I have great respect for Robin Milonas. She is to be admired for her strength, leadership, and courage as a soldier who served in our US Military. I congratulate Milonas on her journey of perseverance and efforts toward overcoming PDST. Like Milonas, my father, a WWII US Marine Veteran, worked very hard to gain disability benefits for his tooth decay he acquired oversees from the food supply of sugar cane. Unlike Milonas, my father is still trying to gain the disability benefits for this. After much effort with Dr's letters, exams, etc. but to no avail. I am thoroughly proud of my father's US Military service, as well. As he is one of the first US Montford Point Marines (a Black American Unit who served in WWII in the Pacific). Thank you for sharing your story.
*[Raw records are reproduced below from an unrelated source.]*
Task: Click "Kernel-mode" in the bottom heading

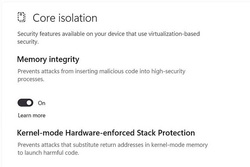Action: coord(40,133)
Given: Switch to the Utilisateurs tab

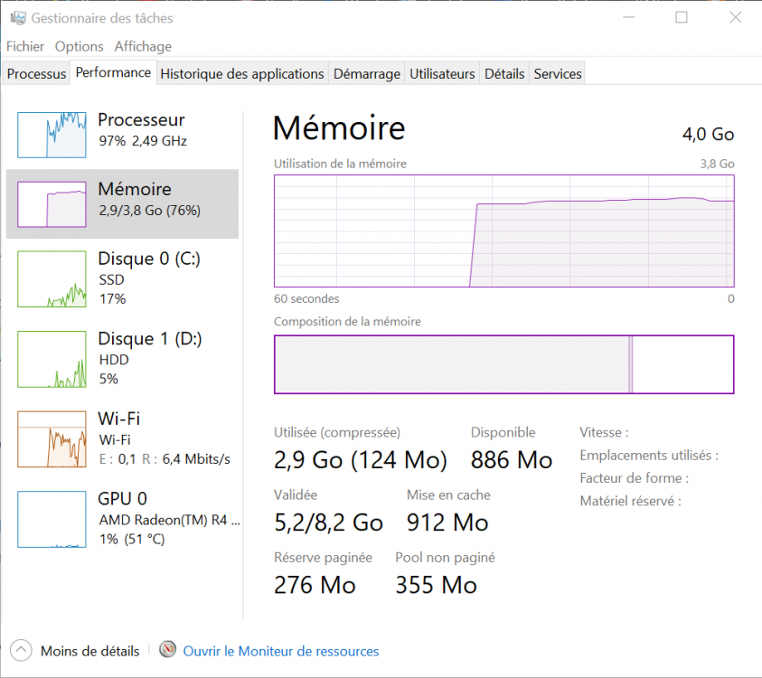Looking at the screenshot, I should (x=442, y=74).
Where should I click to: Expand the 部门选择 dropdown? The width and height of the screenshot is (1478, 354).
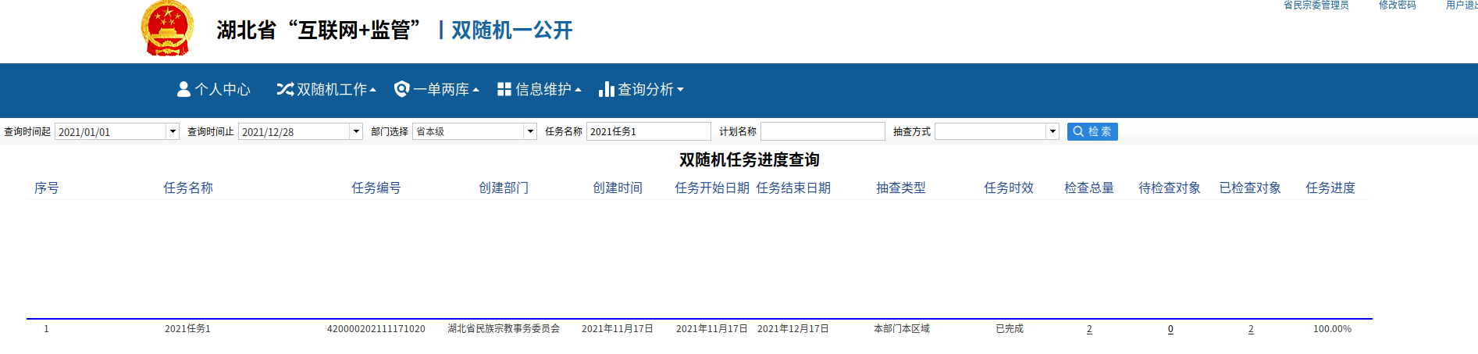(x=530, y=131)
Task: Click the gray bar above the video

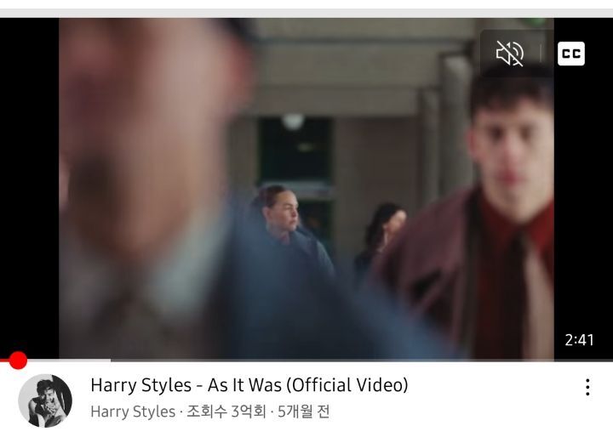Action: pos(307,14)
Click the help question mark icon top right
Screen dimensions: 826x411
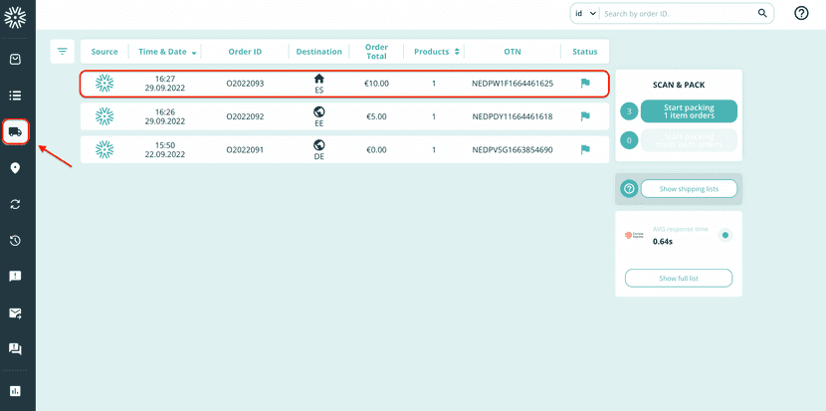point(801,13)
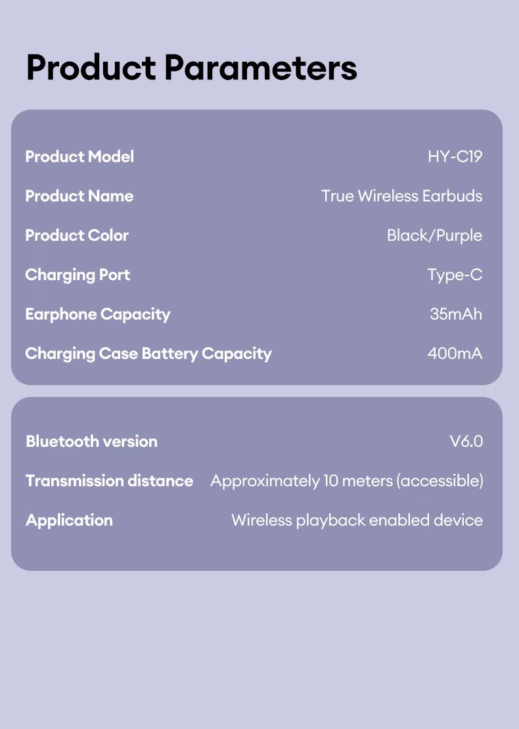
Task: Select the Product Model label
Action: [x=79, y=157]
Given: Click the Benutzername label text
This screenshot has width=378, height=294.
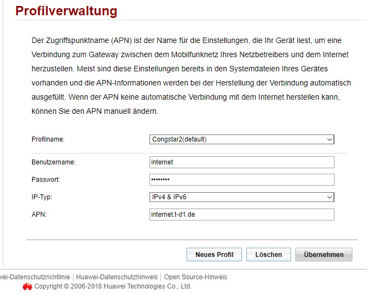Looking at the screenshot, I should click(53, 162).
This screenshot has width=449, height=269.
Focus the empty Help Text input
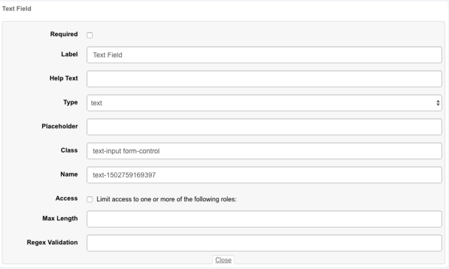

I wish you ALL the Best in your continued journey!

05.27.2011

Sorry for your trauma and let downs.I'm a vet that has been there and it's hard to explain what you have witness to others that just don't know the hardships of war .We have seen the worse that humanity has to show us but we are suppose to let it go and live a nornal life.Yeah right.We have giving the best of our selves and then we are put out there in the wind.People in the world think that we are nornal but they don't know how wrong they are.We are in need of help to cope with the nightmares that we've see and have to live with from day to day sometimes every hour or every minute.